そして振り子のように揺らして相手の狙いをにぶらせる。
弛緩しきったその構えは、相手にはまったくやる気がないように見えるのだった。
「ふざけてんのか、てめえ!」
苛立ちが限界に達したハイエナは、ロンの誘いに乗って闇雲に突進してきた。ロンはそれをギリギリまで引き付けてから横にかわす。そして軽く足先を引っ掛ける。
突っ込んだ勢いのまま前方に転倒する男。
ロンはすかさず足を踏みつけた。
「あぎゃっ……!?」
その痛みで、男は雷に打たれたように飛び起きるハイエナ。
「くそがぁ!」
足を傷めた分、動きが鈍くなった男は、それでも怒りに任せてロンに掴みかかってきた。
徐々にロンのペースになってきた。
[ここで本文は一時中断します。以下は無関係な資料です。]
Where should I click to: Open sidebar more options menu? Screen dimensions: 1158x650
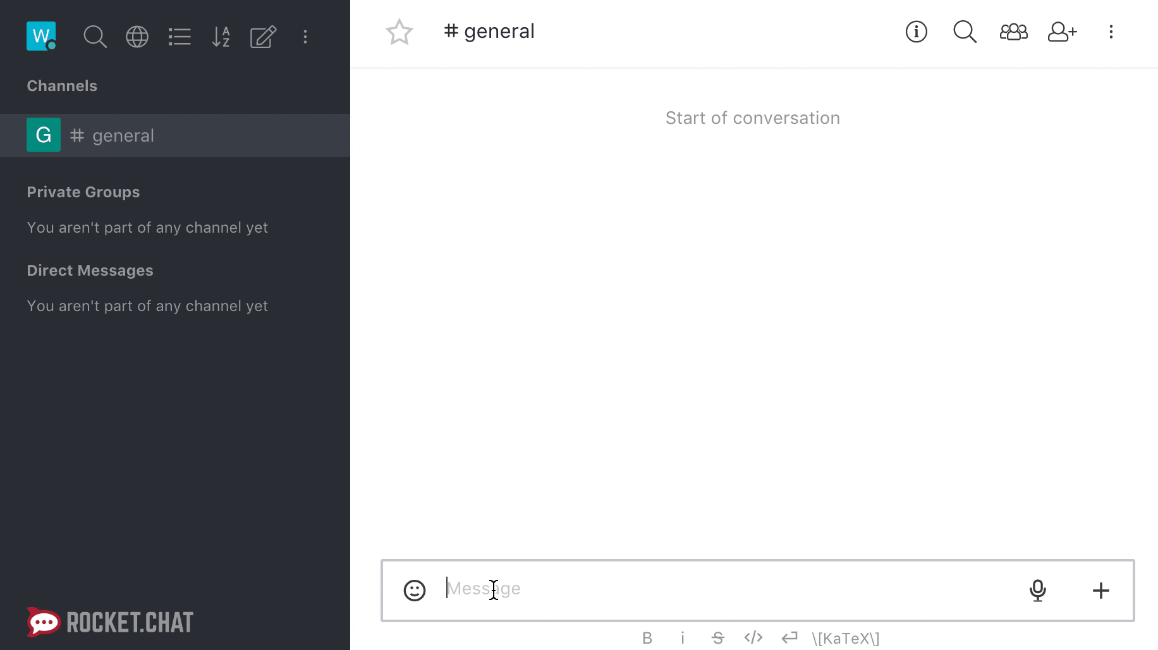coord(305,37)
涼しい顔でその攻撃をかわすと、今度は靴の先で思いっきり相手の脛を蹴った。
「アッー!」
男はたまらず脛を押さえ、その場でぴょんぴょん飛び跳ねた。
「油断してんじゃねーよ。ここはサヴァナだぜ?」
歯を軋ませて怒るハイエナ男を尻目に、ロンはオオカミになって走りだした。
「おらおら! こっちだ!」
「グオアアアー!」
尻尾を振って挑発し、ジグザグに走ってわざと追いつかせる。
完全に冷静さを失った男はハイエナの形態をとり、片方の後ろ足を引きずりながら解読不能の唸り声を上げて追いかけてきた。ロンを捕まえようと飛び掛り、その直前でかわされて頭から地面につっこむ。そんなことを幾度も繰り返す。
ハイエナは急速に体力を消費していく。
「頃合か」
そろそろ反撃できそうだと判断したロンは、足を止めて相手を待ち受けた。オオカミのまま後ろ足で地面を掻き、突撃の準備をする。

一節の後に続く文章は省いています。